### Given information
────
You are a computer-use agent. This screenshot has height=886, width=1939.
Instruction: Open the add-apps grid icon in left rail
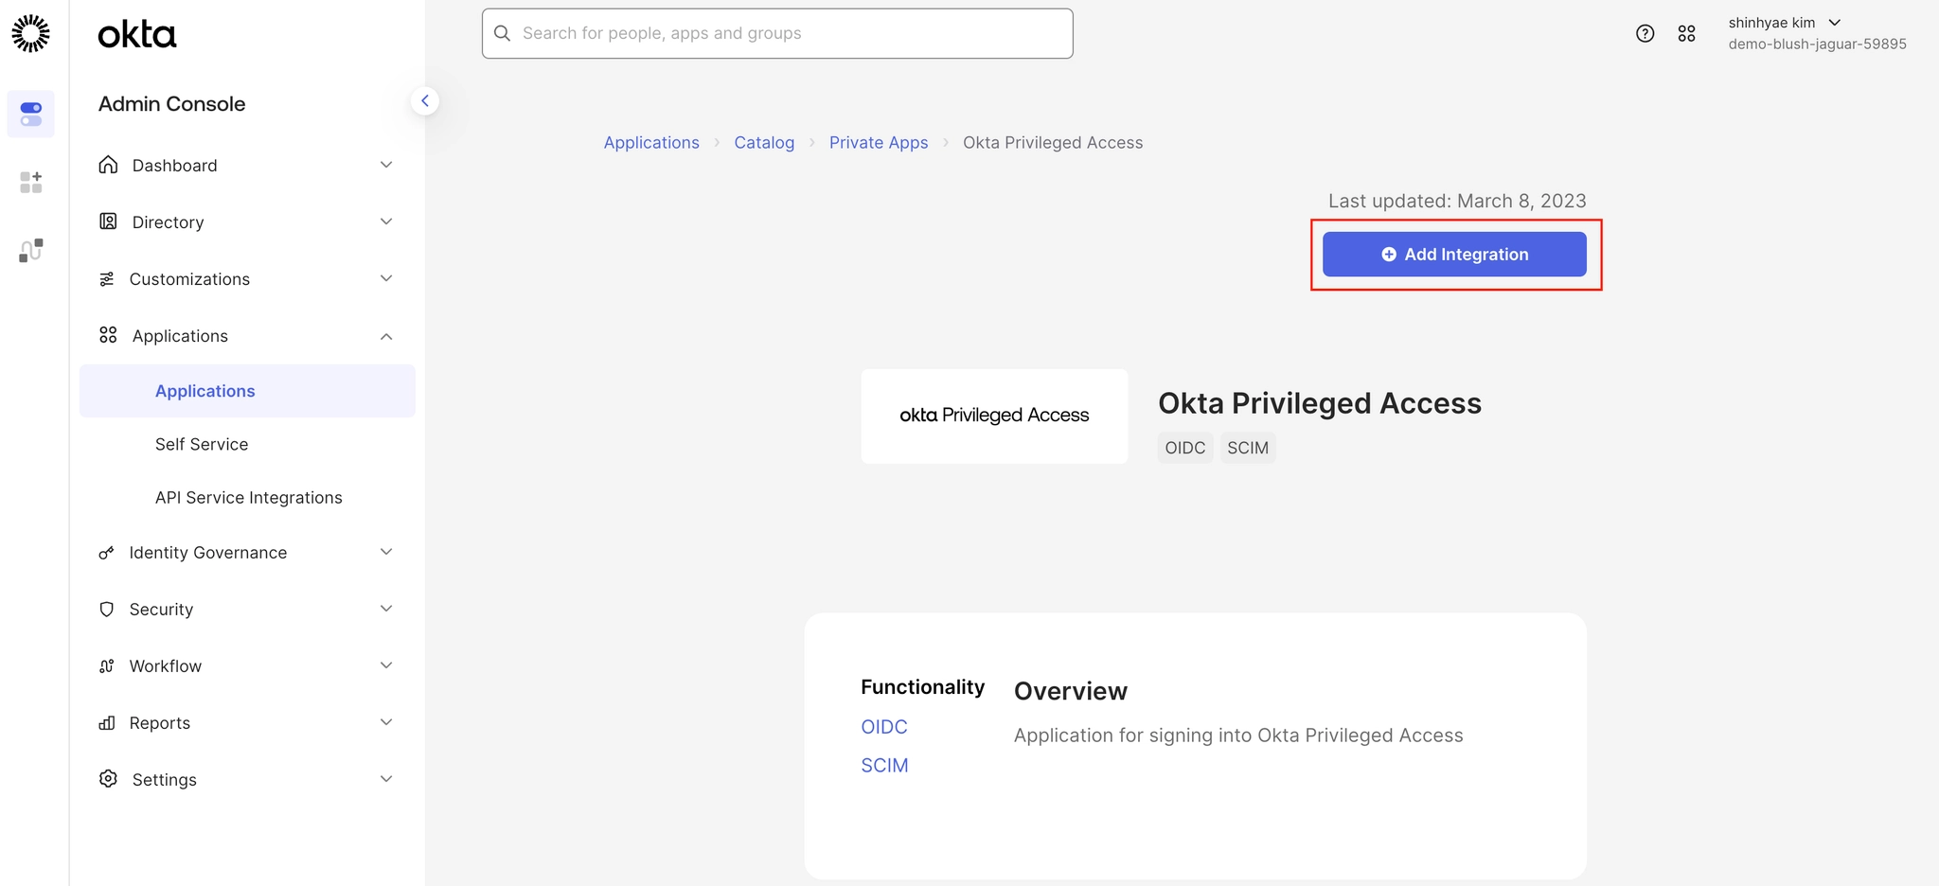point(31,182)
────
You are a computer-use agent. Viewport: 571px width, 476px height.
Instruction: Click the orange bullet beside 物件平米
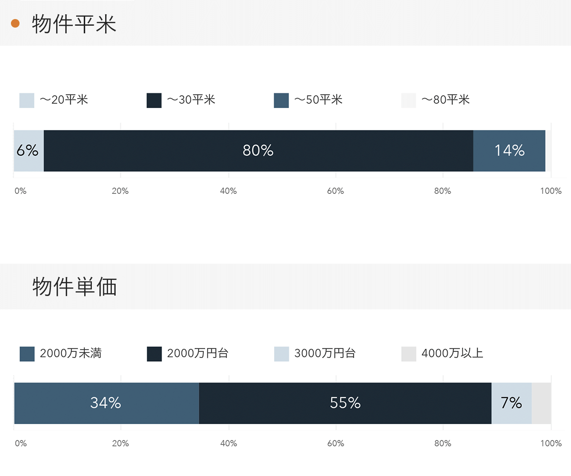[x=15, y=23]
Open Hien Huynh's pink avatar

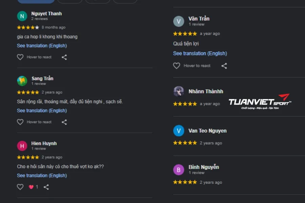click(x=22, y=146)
────
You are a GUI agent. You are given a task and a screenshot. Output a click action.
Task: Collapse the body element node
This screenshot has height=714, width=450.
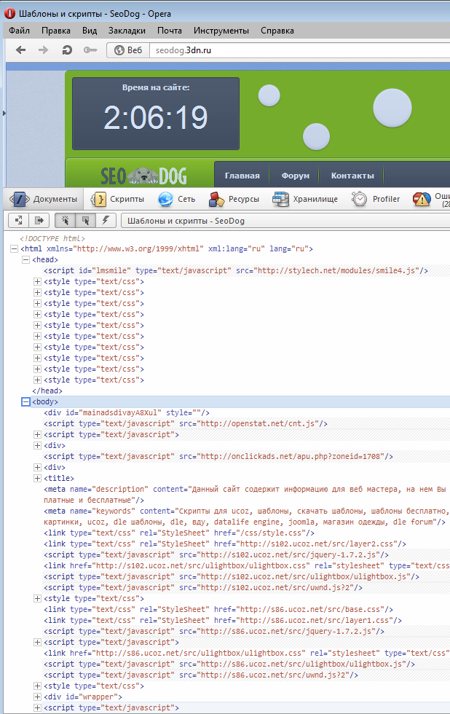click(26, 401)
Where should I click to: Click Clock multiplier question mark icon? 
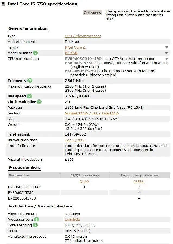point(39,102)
────
### Task objective
Each line of the records above that includes the string "computer" should be counted. Report the total alone.

### Response
2